Dataset entries
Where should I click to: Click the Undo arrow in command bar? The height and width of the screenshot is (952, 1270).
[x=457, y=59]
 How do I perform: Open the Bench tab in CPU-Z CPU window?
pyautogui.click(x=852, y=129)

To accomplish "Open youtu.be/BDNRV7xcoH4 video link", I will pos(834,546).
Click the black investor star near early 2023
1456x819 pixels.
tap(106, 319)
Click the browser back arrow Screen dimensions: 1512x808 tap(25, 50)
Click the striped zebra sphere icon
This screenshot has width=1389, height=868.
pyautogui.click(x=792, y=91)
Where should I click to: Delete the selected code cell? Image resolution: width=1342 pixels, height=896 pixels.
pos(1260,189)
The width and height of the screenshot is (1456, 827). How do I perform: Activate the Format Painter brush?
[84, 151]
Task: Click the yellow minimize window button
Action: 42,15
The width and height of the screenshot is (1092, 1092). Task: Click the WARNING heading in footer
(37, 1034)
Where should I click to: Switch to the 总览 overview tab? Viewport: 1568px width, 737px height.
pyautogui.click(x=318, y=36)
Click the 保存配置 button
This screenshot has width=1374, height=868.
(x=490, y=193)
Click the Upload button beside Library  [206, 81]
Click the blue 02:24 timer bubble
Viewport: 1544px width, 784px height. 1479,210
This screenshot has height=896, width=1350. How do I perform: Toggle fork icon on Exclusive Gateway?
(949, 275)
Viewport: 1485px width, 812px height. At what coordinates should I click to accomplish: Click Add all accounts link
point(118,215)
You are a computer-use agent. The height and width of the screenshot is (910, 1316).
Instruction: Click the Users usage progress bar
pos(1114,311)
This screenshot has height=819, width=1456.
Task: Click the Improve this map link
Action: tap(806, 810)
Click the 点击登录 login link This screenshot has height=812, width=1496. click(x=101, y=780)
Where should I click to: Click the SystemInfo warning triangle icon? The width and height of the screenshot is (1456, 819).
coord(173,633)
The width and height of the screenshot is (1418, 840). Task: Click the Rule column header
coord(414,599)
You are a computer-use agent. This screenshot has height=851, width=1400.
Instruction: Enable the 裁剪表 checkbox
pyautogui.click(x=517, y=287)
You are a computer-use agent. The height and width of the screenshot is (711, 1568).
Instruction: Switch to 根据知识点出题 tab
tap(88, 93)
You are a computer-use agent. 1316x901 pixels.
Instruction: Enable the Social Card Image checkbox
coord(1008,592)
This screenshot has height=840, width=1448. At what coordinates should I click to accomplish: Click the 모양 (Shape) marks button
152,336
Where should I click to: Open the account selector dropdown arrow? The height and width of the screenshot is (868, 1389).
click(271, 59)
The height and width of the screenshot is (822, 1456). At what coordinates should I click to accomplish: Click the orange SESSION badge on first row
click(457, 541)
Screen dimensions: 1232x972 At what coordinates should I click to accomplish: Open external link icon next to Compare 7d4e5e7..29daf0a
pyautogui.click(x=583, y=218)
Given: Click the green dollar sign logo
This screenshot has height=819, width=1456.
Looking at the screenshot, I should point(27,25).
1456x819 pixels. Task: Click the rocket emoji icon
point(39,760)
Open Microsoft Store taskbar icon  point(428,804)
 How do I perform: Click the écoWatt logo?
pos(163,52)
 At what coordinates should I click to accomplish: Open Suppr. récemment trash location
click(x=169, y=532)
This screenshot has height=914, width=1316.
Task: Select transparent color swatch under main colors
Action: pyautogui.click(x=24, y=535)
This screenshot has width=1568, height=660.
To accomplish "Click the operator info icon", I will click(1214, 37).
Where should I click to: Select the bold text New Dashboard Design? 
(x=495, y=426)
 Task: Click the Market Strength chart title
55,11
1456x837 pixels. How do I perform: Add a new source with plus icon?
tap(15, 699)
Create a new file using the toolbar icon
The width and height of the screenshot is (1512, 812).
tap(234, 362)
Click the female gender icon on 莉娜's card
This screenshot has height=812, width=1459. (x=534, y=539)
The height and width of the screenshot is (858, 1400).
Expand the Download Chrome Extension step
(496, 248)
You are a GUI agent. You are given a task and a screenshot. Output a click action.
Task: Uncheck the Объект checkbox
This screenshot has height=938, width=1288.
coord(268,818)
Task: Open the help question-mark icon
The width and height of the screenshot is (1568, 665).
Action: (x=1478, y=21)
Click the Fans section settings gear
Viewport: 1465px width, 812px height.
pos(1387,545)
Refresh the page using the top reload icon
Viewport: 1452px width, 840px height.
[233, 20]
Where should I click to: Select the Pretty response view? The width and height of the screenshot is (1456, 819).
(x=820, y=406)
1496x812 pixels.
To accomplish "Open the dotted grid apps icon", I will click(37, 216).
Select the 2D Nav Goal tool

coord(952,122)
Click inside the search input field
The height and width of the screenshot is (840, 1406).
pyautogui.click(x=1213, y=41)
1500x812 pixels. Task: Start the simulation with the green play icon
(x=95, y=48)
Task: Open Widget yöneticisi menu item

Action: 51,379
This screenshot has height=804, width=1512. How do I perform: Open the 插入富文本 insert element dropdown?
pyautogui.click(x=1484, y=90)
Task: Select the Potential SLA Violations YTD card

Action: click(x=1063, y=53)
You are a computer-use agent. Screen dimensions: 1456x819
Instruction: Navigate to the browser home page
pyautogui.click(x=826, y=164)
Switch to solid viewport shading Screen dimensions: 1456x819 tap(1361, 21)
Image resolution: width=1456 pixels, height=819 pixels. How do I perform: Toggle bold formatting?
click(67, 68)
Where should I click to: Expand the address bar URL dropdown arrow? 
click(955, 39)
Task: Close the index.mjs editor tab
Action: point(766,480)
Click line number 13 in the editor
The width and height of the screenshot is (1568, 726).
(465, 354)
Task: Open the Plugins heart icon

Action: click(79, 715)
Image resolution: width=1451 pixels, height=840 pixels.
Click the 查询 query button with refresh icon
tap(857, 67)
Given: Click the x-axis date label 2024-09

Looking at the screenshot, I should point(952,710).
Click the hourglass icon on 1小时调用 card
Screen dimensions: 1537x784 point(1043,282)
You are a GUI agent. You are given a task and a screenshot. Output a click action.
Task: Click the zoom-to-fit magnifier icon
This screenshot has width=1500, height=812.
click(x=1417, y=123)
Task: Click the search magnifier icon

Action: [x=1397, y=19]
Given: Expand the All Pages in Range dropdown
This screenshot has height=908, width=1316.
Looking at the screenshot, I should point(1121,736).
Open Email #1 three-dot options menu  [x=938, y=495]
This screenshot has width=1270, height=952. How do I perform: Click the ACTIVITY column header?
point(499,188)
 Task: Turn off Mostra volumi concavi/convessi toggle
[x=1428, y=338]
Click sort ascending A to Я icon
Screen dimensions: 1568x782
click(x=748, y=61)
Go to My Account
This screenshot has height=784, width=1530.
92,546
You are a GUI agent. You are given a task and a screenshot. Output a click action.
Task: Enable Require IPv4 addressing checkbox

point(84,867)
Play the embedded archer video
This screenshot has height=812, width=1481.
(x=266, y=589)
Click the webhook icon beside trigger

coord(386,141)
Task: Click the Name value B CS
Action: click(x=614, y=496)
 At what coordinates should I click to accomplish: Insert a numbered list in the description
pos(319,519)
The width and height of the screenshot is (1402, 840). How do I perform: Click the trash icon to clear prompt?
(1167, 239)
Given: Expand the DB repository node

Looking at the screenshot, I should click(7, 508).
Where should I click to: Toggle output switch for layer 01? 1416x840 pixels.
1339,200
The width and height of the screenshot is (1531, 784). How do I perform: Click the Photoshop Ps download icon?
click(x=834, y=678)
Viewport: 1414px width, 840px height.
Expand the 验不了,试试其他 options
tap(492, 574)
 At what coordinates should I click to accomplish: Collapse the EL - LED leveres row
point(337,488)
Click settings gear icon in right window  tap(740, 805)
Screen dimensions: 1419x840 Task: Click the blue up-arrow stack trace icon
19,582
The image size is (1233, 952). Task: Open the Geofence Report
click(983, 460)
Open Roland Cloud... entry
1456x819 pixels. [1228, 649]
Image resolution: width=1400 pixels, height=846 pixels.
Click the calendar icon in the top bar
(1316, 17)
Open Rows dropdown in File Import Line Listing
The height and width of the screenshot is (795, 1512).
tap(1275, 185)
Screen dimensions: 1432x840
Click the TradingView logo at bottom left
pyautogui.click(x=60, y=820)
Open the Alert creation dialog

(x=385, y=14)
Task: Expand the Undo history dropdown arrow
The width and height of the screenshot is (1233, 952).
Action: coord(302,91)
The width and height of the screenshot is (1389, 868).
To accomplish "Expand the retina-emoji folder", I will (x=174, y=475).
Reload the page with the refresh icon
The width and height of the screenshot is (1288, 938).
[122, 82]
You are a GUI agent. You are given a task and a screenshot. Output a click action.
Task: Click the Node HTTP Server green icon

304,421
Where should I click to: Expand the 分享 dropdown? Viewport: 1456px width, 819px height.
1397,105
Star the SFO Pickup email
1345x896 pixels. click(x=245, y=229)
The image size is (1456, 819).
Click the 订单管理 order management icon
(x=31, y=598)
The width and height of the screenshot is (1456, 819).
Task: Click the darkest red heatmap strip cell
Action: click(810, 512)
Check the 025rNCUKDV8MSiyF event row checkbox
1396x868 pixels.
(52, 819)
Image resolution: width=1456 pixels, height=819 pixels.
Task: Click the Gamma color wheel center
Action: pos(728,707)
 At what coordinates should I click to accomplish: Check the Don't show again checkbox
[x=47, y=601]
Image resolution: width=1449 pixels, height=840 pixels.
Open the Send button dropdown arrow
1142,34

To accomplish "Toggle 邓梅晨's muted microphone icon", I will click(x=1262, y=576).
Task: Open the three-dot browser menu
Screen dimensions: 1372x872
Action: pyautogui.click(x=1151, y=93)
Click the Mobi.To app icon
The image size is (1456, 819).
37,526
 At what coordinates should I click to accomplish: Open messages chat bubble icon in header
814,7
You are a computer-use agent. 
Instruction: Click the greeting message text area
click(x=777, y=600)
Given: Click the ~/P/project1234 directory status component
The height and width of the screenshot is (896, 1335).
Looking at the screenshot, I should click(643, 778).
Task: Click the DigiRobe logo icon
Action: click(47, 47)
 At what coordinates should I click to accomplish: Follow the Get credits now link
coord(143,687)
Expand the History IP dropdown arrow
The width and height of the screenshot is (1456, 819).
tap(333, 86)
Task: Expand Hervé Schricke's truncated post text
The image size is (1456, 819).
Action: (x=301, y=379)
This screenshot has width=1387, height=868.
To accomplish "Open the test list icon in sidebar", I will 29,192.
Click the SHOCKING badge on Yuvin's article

● WHAT YOU WILL DO
Please give an exact copy of the lines above, beginning with the line containing "Given: Click the x-axis date label 2024-09" and running through the line containing "Click settings gear", and of no other lines.

● TASK RESPONSE
Given: Click the x-axis date label 2024-09

Looking at the screenshot, I should point(952,710).
Click the hourglass icon on 1小时调用 card
Screen dimensions: 1537x784 point(1043,282)
You are a GUI agent. You are given a task and a screenshot. Output a click action.
Task: Click the zoom-to-fit magnifier icon
This screenshot has width=1500, height=812.
click(x=1417, y=123)
Task: Click the search magnifier icon

Action: [x=1397, y=19]
Given: Expand the All Pages in Range dropdown
This screenshot has height=908, width=1316.
Looking at the screenshot, I should point(1121,736).
Open Email #1 three-dot options menu  [x=938, y=495]
This screenshot has width=1270, height=952. How do I perform: Click the ACTIVITY column header?
point(499,188)
 Task: Turn off Mostra volumi concavi/convessi toggle
[x=1428, y=338]
Click sort ascending A to Я icon
Screen dimensions: 1568x782
click(x=748, y=61)
Go to My Account
This screenshot has height=784, width=1530.
92,546
You are a GUI agent. You are given a task and a screenshot. Output a click action.
Task: Enable Require IPv4 addressing checkbox

point(84,867)
Play the embedded archer video
This screenshot has height=812, width=1481.
(x=266, y=589)
Click the webhook icon beside trigger

coord(386,141)
Task: Click the Name value B CS
Action: click(x=614, y=496)
 At what coordinates should I click to accomplish: Insert a numbered list in the description
pos(319,519)
The width and height of the screenshot is (1402, 840). How do I perform: Click the trash icon to clear prompt?
(1167, 239)
Given: Expand the DB repository node

Looking at the screenshot, I should click(7, 508).
Where should I click to: Toggle output switch for layer 01? 1416x840 pixels.
1339,200
The width and height of the screenshot is (1531, 784). How do I perform: Click the Photoshop Ps download icon?
click(x=834, y=678)
Viewport: 1414px width, 840px height.
Expand the 验不了,试试其他 options
tap(492, 574)
 At what coordinates should I click to accomplish: Collapse the EL - LED leveres row
point(337,488)
Click settings gear icon in right window  tap(740, 805)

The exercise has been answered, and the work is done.